##### Source
Yeah. Vegas is down to 2800 houses for sale and 980 condos. With 3536 units sold last month, we have about 1 month’s supply. What’s a balanced market again? 6 months? So if sales fall another 80%, and inventory doesn’t, we’ll have a balanced market? 

Peak selling season and you have maybe 600 houses and a couple hundred condos to choose from without an offer?  Narrow that down by location, square feet, garage spaces, bedrooms, yard space, ignore price, layout, condition, and design, and you probably still have 2-3 houses to choose from unless someone else gets there first. In the entire valley. Better hurry before selling season is over and inventory dries up.  Don’t forget. Most of those sellers are going to buy another home in the valley. So if 300 of those homes get sold the sellers might buy he other 300  

https://www.thelasvegasluxuryh...

Don’t get me wrong. Prices have already fallen more than 5% once in its 115 year history (or more fairly, in the 70 years it’s been “vegas”) it could certainly happen again in the next 100 years. That would drop prices back to January’s prices. Or a 10% drop back to November 2021 prices. We’d certainly hate to see a 20% drop, an insane number. Back to may 2021. Of course anyone with any money in he stock market knows that. 

Maybe we get lucky and it drop 5-10% in October back to May 2022 prices, or we get unlucky and they still haven’t fixed inflation and prices are up another 20%, and inventory has cratered as nobody wants to sell and give up their mortgage.
##########
● Objective A
Can you turn the paragraph of the Las Vegas housing comment that begins "Yeah. Vegas is down to" into a short bulleted list that keeps its main figures?
● Objective B
Answer these questions from the Las Vegas housing comment:
(i) How many condos are for sale in Vegas?
(ii) A 10% drop would take prices back to which month's prices?
(iii) What reason is given for why inventory might crater?
● Objective C
Transcribe everything in the Las Vegas housing comment from "Maybe we get" down to "up their mortgage.", word for word.
The rows are separate material with no connection to the Las Vegas housing comment.
##### Data extract
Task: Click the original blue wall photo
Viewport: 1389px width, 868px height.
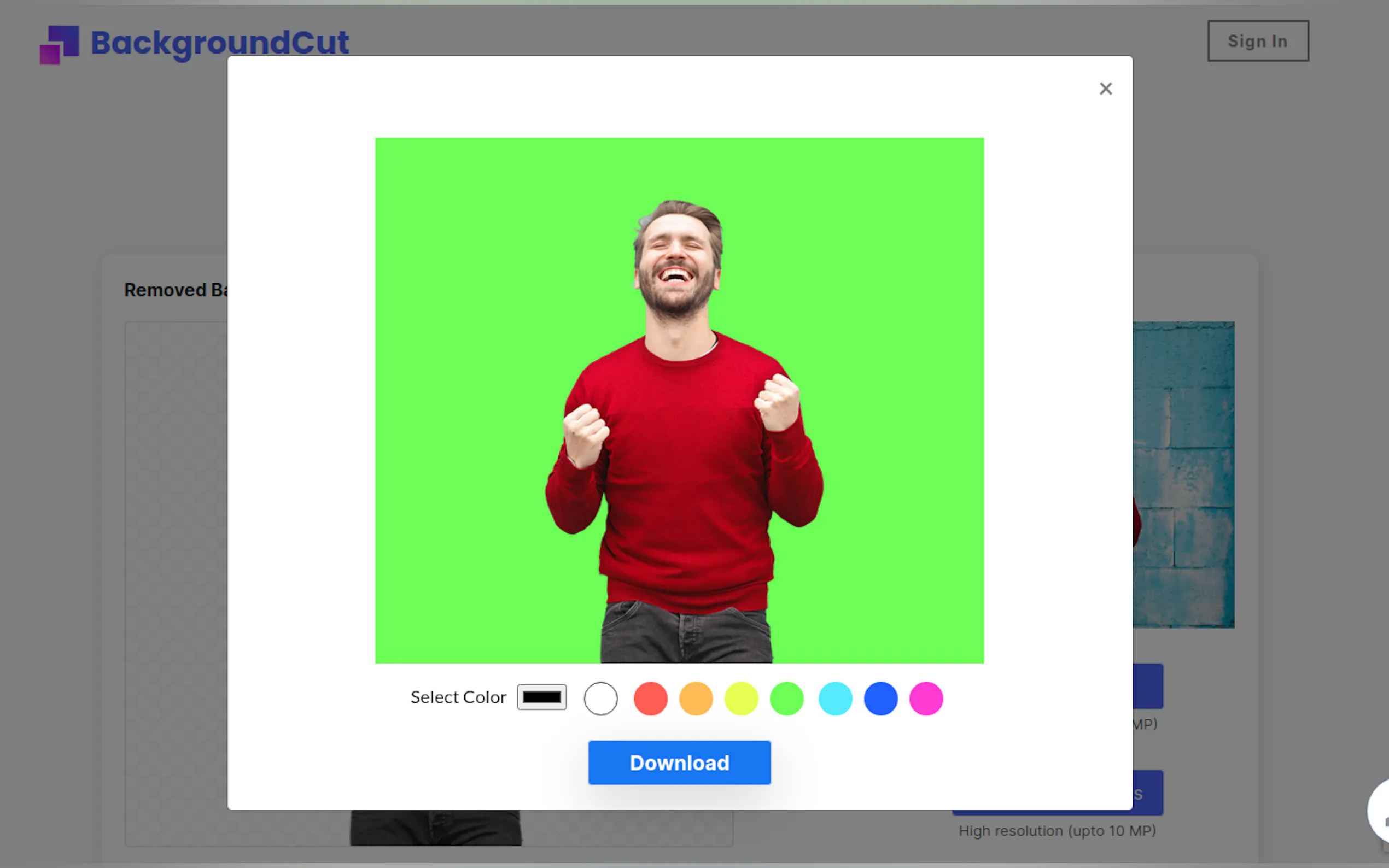Action: (1183, 474)
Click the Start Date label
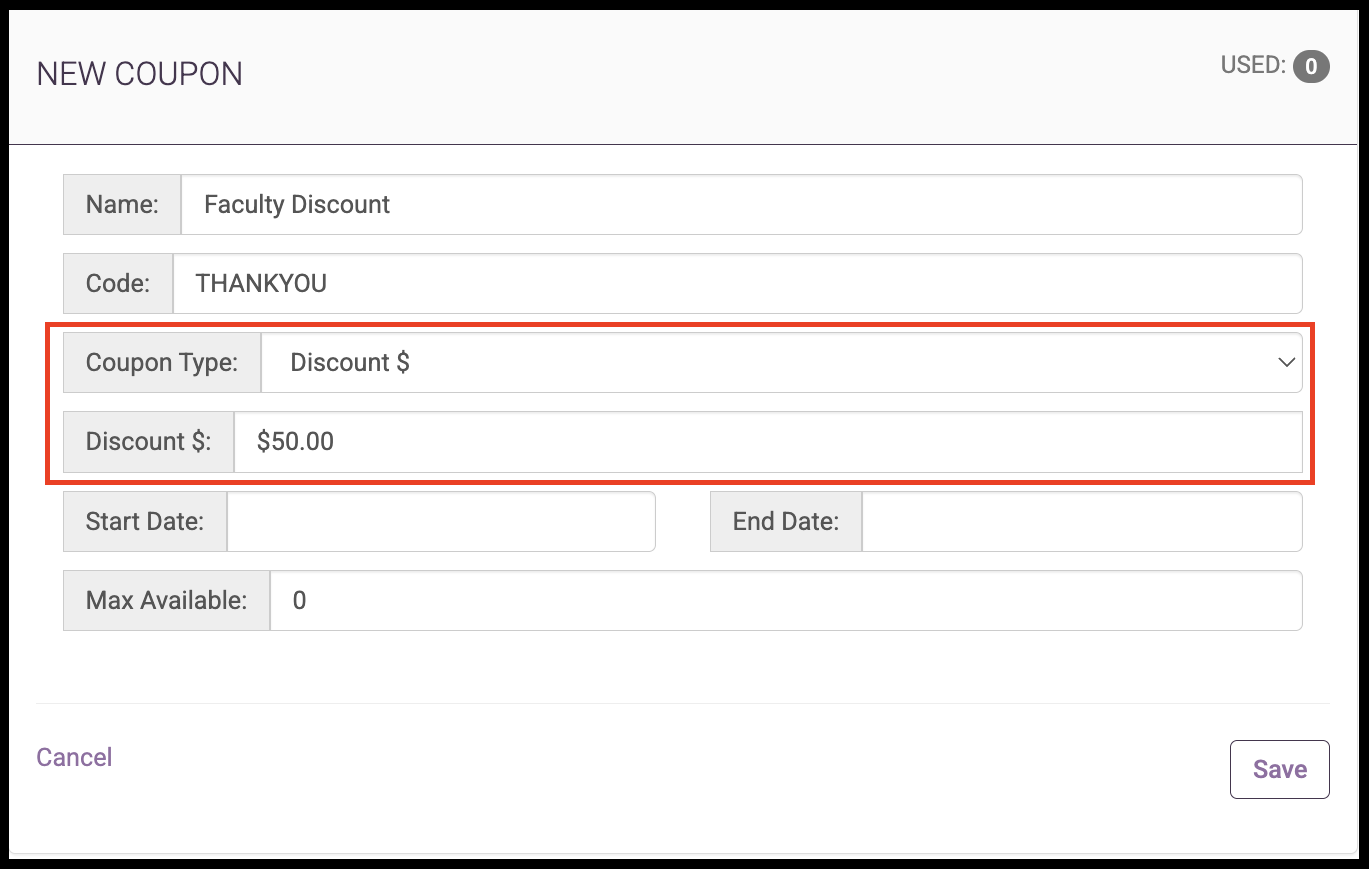 (x=145, y=521)
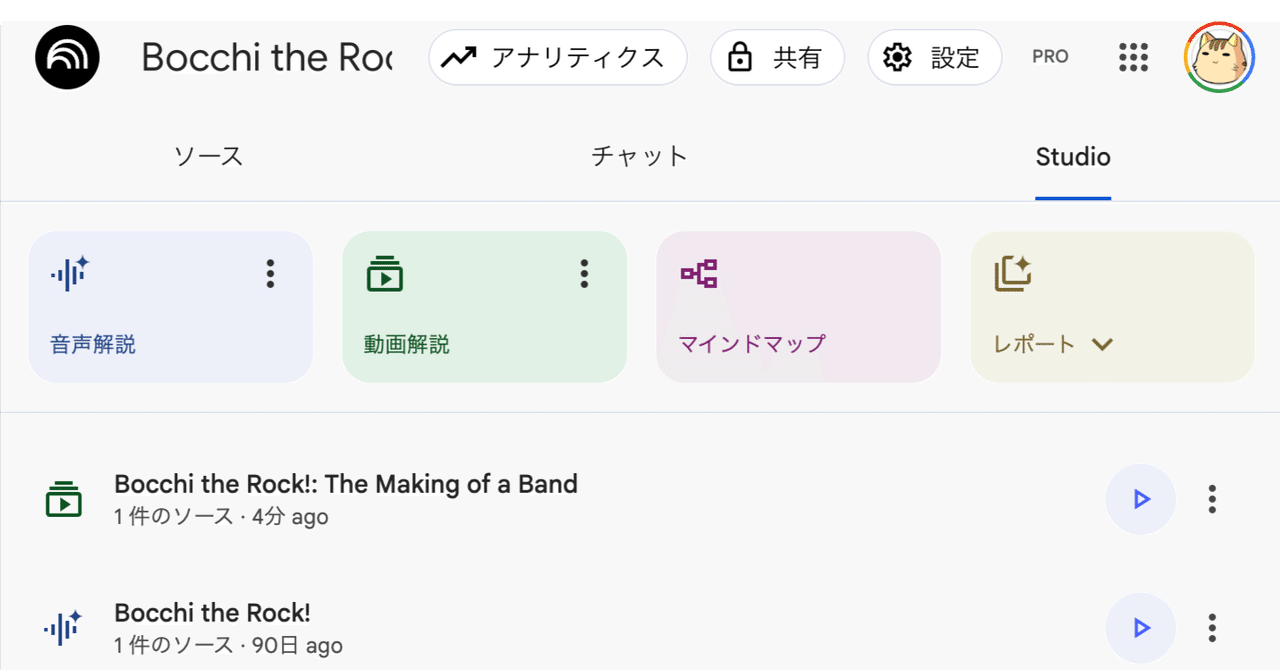The width and height of the screenshot is (1280, 670).
Task: Click the 共有 share button
Action: [x=777, y=58]
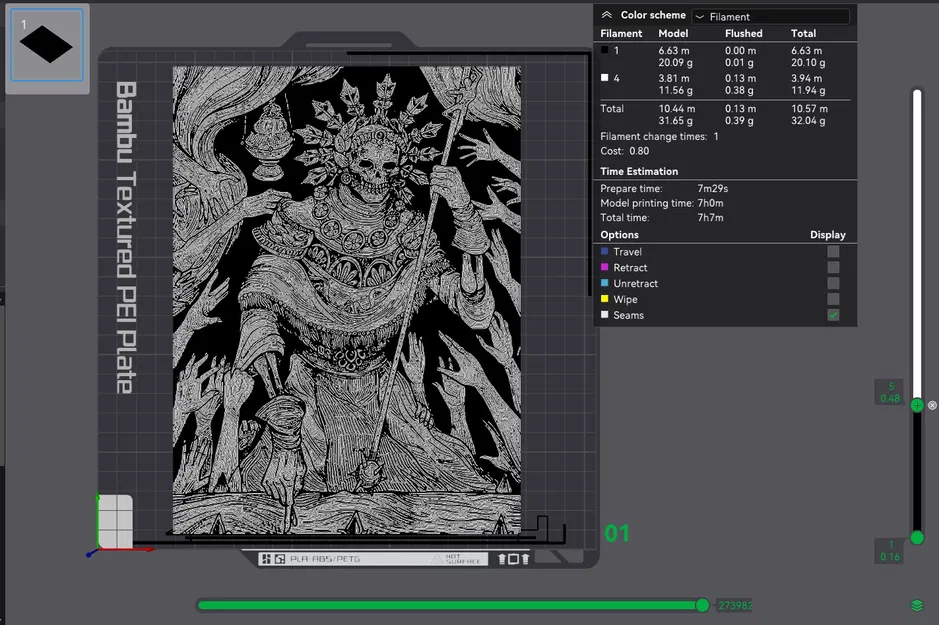939x625 pixels.
Task: Click the plus icon on the vertical layer slider
Action: coord(917,405)
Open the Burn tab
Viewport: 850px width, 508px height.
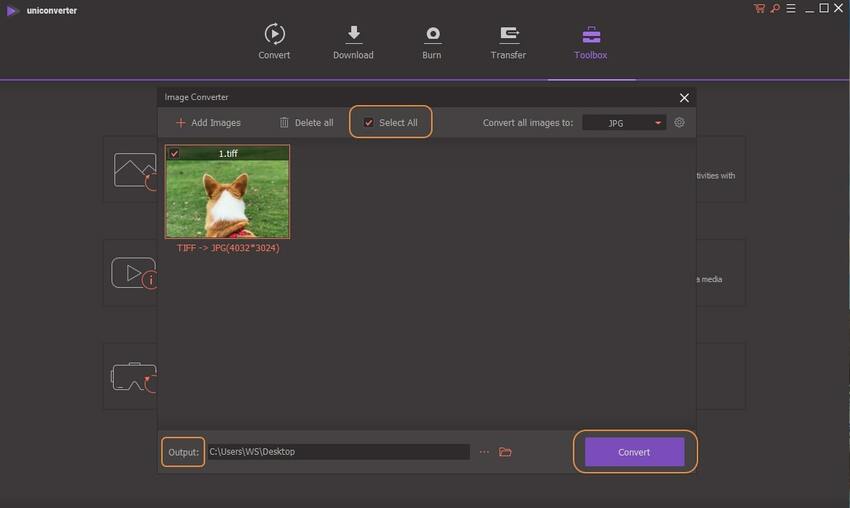432,42
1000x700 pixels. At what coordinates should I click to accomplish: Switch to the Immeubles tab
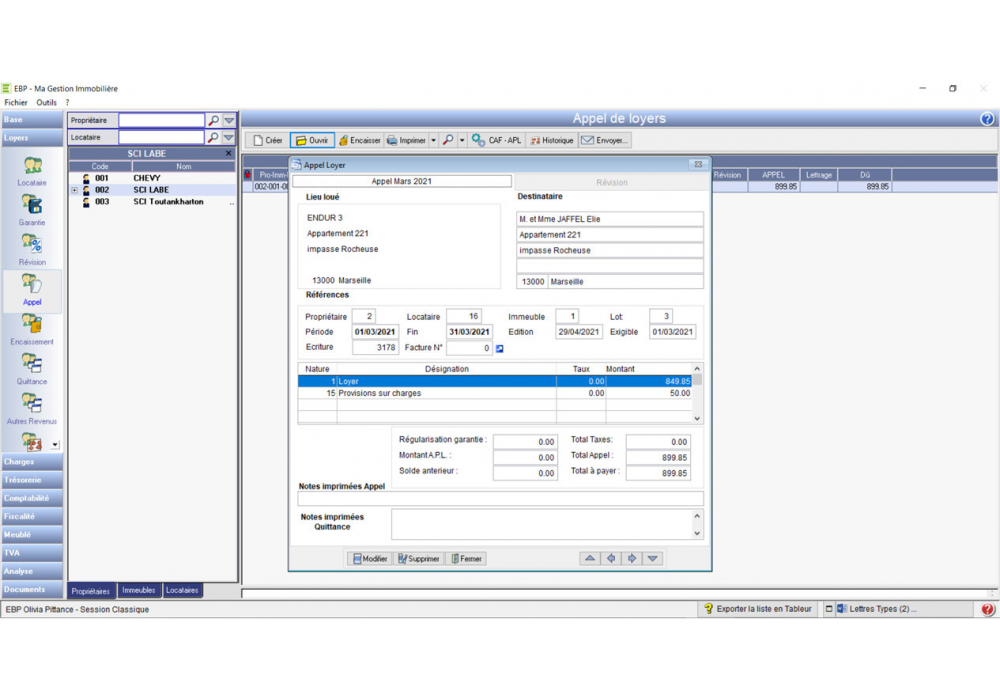point(138,591)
##########
● Exercise solution A
- Vegas has 2800 houses and 980 condos for sale.
- 3536 units sold last month, which is about 1 month's supply.
- A balanced market is suggested to be 6 months of supply.
- The writer asks whether it would take another 80% fall in sales, with inventory holding steady, to reach a balanced market.

● Exercise solution B
(i) 980.
(ii) November 2021.
(iii) Nobody wants to sell and give up their mortgage.

● Exercise solution C
Maybe we get lucky and it drop 5-10% in October back to May 2022 prices, or we get unlucky and they still haven’t fixed inflation and prices are up another 20%, and inventory has cratered as nobody wants to sell and give up their mortgage.